Taiwanese human rights advocates were joined by several foreign counterparts on Thursday in calling for an independent national human rights commission to be established, one that actually has the power to conduct investigations. However, their appeal will likely end up being just another statement in a debate about commissions that goes back decades.
There has been talk about establishing an official rights commission since January 2000, shortly before the first transfer of power from a Chinese Nationalist Party (KMT) administration. The key sticking point over the years has been whether such a commission would be an independent agency or part of the government and, if the latter, which branch of government should administer it.
The gulf between the pan-blue and pan-green camps has also been a hindrance, as it has been since the late 1970s, when the then-KMT government pre-empted opposition moves to create a non-government organization (NGO) for human rights by establishing the Chinese Human Rights Association in 1979.
In those days there could only be one organization for any specific activity registered with the government and so the first one to register became the de facto NGO and applications by subsequent groups for recognition were denied, whether it was a women’s group or labor union. This forced the Taiwan Association for Human Rights, established by members of the tangwai (黨外, outside the party), to operate illegally until it was able to win recognition in 1995.

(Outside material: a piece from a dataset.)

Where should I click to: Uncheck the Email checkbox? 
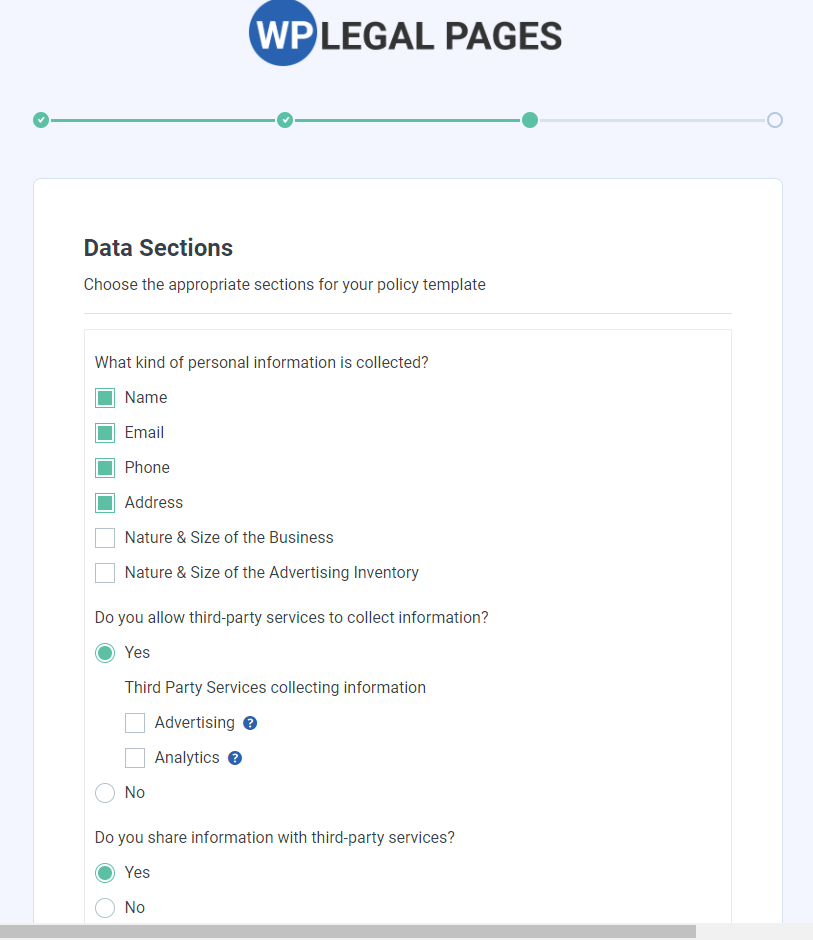click(104, 432)
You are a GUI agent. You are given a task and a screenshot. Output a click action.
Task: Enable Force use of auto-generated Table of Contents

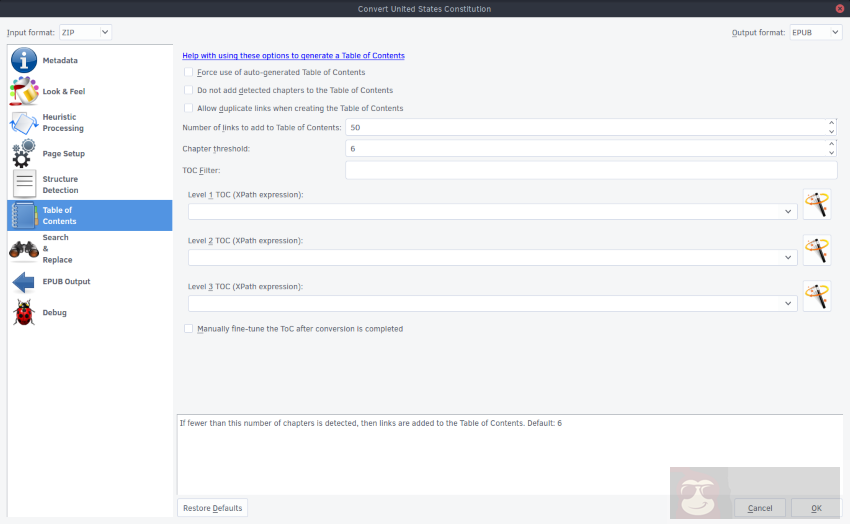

Fourteen years ago, the Chinese Human Rights Association argued that the work of a rights commission should focus on educating the public and advising the government. It also thought the commission should be placed under its remit. While the association had been active in promoting human rights, it was still seen as very much a pro-KMT group.
Others felt such a commission should produce annual reports on the state of human rights in Taiwan and create a human rights index for the nation. Still others wanted a commission that would be empowered to investigate abuses of the White Terror era.
Early on in former president Chen Shui-bian’s (陳水扁) time in office, there was an effort to establish a national commission that could investigate rights abuses, issue annual reports, suggest amendments to improve legal protection of citizens’ rights and push for Taiwan’s participation in international human-rights associations. Those efforts went nowhere in the face of KMT legislative intransigence.
In 2009, the legislature ratified the International Covenant on Civil and Political Rights and the International Covenant of Economic, Social and Cultural Rights, and President Ma Ying-jeou (馬英九) signed them into law.
Ma marked Human Rights Day in 2010 by establishing an 18-member human rights commission under the leadership of then-vice president Vincent Siew (蕭萬長). The commission was made up of four government officials, including Siew, and 14 rights “experts.” Ma said it would establish rights policies and produce annual reports. However, it had no authority to investigate or review human rights violations.
Any complaints about the built-in ineffectiveness of the new organization were countered by officials noting that the Cabinet already had a task force to promote human rights, while the Control Yuan had its own human rights protection commission.
Four years on and Taiwan still lacks a national human rights institution worthy of its name or one that conforms to the Paris Principles adopted by the UN General Assembly in 1993. Those principles call for a rights institution that is funded by a nation’s government, but is independent of it. Such a body reviews complaints about rights violations, assists in transitional justice processes and helps in the development of democratic institutions.
If it is up to the KMT, Taiwan will wait a long time for a true rights commission, one that has teeth.